Haley knew all of them. She was the keeper of all of them.
She could hurt Claire if she wanted to, but she wouldn’t. She
wouldn’t repeat history. Never.
“Please get your things. I’ll have Snake drive you back to
your father’s house as soon as you’re ready.” I want to change
my mind. I can’t. Her voice didn’t have to be hardened steel to
deal a death blow. As it turned out, it was soft as a whisper.
As it turned out, whispers cut the deepest.

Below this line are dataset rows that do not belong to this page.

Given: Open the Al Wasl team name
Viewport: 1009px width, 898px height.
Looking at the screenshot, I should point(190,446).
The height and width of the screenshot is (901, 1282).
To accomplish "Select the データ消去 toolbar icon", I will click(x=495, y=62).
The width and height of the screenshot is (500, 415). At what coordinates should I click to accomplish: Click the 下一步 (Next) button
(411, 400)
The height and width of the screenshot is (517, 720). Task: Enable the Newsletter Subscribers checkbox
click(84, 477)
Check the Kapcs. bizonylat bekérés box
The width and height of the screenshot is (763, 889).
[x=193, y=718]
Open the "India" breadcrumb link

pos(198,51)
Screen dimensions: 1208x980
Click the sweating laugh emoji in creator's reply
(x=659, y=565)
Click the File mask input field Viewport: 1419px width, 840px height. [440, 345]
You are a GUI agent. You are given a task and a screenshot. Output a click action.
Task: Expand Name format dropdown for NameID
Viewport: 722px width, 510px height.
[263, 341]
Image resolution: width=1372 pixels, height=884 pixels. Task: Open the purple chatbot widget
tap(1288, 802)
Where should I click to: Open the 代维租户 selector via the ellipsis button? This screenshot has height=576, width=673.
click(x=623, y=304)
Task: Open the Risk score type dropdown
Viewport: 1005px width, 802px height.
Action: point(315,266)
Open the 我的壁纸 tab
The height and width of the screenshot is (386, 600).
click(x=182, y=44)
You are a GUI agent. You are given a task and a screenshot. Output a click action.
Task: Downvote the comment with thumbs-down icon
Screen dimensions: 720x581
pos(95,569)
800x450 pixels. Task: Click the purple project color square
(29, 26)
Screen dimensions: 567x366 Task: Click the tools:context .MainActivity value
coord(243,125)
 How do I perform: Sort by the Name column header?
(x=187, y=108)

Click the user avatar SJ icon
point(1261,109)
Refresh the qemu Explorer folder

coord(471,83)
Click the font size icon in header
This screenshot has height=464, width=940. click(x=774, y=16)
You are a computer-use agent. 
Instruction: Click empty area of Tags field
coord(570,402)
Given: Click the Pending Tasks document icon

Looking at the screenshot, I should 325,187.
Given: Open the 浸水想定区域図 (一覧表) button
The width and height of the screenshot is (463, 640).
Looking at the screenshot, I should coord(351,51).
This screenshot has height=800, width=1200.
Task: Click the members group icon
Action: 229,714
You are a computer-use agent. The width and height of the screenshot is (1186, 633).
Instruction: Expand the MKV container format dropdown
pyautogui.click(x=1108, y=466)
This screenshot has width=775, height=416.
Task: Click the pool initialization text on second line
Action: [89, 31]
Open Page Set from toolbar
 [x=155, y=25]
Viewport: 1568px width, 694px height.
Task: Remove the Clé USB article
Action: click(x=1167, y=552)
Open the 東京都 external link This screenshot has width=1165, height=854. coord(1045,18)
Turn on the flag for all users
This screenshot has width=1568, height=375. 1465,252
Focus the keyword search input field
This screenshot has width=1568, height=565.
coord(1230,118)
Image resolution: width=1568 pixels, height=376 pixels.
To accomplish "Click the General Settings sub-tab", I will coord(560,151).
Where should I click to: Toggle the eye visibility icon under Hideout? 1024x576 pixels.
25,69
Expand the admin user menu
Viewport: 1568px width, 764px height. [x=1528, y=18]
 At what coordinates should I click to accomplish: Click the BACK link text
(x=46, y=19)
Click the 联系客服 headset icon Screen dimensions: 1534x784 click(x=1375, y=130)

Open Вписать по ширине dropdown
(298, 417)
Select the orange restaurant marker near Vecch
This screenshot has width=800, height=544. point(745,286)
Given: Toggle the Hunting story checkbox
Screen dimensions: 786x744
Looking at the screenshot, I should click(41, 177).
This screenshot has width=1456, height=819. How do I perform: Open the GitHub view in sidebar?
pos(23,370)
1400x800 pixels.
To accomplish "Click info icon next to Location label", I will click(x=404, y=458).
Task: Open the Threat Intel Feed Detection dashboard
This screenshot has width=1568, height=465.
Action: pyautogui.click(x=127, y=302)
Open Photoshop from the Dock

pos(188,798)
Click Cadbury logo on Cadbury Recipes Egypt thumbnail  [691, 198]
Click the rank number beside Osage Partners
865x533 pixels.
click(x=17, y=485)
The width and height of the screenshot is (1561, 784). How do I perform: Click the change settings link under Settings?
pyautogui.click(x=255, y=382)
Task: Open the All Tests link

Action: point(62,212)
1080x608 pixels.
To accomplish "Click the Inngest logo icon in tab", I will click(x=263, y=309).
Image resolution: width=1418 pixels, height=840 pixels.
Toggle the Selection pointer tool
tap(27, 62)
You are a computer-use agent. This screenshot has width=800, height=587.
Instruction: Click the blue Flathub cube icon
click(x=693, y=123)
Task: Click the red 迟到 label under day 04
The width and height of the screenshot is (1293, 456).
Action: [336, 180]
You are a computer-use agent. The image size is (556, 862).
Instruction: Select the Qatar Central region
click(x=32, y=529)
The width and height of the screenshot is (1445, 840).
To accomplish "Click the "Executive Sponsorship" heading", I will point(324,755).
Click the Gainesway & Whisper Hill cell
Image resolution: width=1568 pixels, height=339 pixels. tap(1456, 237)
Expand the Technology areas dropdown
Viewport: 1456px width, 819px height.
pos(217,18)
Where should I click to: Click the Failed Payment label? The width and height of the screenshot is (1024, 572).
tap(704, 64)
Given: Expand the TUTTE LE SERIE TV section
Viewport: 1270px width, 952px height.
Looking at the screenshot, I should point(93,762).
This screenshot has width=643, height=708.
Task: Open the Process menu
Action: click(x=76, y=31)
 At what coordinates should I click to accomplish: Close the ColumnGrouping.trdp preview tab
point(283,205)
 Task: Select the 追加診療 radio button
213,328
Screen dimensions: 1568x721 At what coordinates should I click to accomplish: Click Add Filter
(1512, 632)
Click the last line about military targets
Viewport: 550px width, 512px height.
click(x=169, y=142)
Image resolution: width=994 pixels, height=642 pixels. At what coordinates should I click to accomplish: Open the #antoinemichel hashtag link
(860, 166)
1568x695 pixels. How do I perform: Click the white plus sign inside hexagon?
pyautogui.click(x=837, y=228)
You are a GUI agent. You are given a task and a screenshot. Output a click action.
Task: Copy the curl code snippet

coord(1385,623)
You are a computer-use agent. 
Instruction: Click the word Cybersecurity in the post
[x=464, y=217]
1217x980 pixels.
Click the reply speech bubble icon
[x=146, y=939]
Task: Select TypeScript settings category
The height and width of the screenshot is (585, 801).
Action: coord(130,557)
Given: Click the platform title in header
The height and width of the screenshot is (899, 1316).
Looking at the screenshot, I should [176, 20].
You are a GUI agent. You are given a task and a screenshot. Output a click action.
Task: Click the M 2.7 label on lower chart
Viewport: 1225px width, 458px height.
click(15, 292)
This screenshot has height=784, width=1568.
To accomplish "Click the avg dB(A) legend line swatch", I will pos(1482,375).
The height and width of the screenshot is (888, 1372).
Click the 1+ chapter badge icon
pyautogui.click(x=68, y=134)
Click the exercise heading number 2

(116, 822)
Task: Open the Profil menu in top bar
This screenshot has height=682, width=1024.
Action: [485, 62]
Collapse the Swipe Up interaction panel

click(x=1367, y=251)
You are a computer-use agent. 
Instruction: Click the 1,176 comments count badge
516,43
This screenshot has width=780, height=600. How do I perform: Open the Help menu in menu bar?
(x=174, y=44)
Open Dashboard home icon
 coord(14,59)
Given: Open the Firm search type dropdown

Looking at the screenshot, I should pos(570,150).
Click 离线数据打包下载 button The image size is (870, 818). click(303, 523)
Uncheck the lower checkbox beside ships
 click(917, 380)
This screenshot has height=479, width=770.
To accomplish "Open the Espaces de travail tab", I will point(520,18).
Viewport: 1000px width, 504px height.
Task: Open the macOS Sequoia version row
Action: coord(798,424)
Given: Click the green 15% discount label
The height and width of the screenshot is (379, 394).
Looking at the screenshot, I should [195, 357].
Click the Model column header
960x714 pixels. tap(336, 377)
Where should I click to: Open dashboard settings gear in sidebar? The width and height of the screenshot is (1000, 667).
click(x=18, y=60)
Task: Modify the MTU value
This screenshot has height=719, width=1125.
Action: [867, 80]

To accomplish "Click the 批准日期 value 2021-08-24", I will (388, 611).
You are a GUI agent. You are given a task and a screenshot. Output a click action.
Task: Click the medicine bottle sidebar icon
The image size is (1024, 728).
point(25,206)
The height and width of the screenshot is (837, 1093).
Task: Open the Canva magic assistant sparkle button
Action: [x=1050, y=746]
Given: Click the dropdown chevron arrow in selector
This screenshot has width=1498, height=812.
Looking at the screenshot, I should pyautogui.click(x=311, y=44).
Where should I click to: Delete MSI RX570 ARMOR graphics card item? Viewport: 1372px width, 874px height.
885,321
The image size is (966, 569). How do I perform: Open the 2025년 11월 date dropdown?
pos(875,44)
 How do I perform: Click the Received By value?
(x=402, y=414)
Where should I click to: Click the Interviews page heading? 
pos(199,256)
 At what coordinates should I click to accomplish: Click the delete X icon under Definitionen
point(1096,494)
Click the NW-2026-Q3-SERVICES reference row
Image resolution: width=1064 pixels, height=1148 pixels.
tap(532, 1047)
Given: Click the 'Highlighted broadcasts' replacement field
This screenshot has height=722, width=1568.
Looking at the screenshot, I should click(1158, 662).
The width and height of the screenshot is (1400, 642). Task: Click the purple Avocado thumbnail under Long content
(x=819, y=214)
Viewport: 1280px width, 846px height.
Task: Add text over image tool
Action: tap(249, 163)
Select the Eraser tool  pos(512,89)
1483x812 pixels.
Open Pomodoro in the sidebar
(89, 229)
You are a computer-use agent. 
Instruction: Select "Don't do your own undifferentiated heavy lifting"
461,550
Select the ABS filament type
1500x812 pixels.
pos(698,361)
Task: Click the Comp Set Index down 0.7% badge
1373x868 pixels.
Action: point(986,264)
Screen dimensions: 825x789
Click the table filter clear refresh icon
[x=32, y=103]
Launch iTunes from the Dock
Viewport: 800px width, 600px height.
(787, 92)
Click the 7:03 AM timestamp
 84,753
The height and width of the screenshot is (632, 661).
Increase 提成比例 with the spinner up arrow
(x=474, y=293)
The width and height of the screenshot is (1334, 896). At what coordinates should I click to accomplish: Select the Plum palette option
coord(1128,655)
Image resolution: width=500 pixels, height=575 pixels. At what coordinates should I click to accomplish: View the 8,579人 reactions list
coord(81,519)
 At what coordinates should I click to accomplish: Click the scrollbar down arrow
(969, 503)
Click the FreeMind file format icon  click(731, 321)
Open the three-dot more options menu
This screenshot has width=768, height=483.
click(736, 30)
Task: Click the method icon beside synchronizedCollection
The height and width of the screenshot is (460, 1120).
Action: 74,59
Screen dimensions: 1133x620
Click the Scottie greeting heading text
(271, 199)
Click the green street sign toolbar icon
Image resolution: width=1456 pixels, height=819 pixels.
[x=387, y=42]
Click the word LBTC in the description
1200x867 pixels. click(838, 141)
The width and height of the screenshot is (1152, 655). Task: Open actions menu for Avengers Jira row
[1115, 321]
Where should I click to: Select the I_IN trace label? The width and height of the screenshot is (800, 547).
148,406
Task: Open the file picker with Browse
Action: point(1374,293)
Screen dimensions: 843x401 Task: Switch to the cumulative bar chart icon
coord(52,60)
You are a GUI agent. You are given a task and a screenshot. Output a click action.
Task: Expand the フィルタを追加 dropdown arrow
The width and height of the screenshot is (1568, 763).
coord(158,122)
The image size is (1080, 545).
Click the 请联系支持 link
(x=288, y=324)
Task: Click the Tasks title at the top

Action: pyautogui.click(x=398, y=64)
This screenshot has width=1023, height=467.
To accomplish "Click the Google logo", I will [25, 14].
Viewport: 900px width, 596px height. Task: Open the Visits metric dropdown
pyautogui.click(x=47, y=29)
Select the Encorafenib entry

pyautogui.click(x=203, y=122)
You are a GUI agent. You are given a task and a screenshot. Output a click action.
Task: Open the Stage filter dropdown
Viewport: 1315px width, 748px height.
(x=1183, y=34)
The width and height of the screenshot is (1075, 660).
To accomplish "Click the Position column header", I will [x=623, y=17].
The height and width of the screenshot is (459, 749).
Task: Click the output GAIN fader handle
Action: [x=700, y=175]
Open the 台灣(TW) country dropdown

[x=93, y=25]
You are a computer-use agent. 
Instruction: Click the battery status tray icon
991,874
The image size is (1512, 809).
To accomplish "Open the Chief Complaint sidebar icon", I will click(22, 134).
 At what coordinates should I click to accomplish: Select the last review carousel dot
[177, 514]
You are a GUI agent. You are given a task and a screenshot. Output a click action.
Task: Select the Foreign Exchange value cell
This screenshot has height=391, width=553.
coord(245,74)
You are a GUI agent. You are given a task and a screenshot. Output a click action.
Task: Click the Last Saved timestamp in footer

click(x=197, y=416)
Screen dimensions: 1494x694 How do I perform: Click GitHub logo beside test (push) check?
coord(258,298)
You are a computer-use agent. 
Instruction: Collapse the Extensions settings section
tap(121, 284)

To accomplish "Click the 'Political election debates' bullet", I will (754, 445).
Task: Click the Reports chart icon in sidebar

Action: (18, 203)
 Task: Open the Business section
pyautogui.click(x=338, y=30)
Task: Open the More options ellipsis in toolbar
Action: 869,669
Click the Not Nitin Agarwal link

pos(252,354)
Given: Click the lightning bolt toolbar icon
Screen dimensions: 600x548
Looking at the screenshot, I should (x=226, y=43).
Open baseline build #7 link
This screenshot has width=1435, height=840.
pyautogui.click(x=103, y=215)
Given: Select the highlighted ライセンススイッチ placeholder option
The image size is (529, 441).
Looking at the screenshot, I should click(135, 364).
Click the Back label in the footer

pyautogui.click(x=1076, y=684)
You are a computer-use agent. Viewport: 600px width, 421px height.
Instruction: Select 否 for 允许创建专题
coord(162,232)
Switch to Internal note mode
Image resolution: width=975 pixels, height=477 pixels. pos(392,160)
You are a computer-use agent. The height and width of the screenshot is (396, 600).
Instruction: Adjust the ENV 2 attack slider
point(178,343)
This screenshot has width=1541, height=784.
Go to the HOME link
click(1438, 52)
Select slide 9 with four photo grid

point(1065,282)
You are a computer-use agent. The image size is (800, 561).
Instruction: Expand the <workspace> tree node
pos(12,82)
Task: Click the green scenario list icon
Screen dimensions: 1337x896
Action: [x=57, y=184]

That was a lie. They didn’t cut deeper than the pain in
Haley’s eyes as she blinked hard, but not heard enough to keep
the tears at bay.
Claire made herself watch Haley as she left. She made
herself take in every detail from the slump of her shoulders to
the tremble in her steps, to those horrible, glistening tears that
Claire had put on her cheeks. They weren’t the kind of tears
that Claire wanted to see Haley cry. Not ever. She wanted to
run after her.
She reached for her, into the empty space, after Haley was
gone.
Claire couldn’t go after her. She was weighted to the
ground, her body so heavy, a metal statue, a pillar of granite.
She no longer felt like a living being. She’d thought, all those
years ago, that her father’s coldness, that Henry’s forced touch,
that Robert’s betrayal were the worst things she could ever
experience.
She wasn’t entirely wrong, but this was a new kind of
suffering that she was unfamiliar with, and God, it hurt.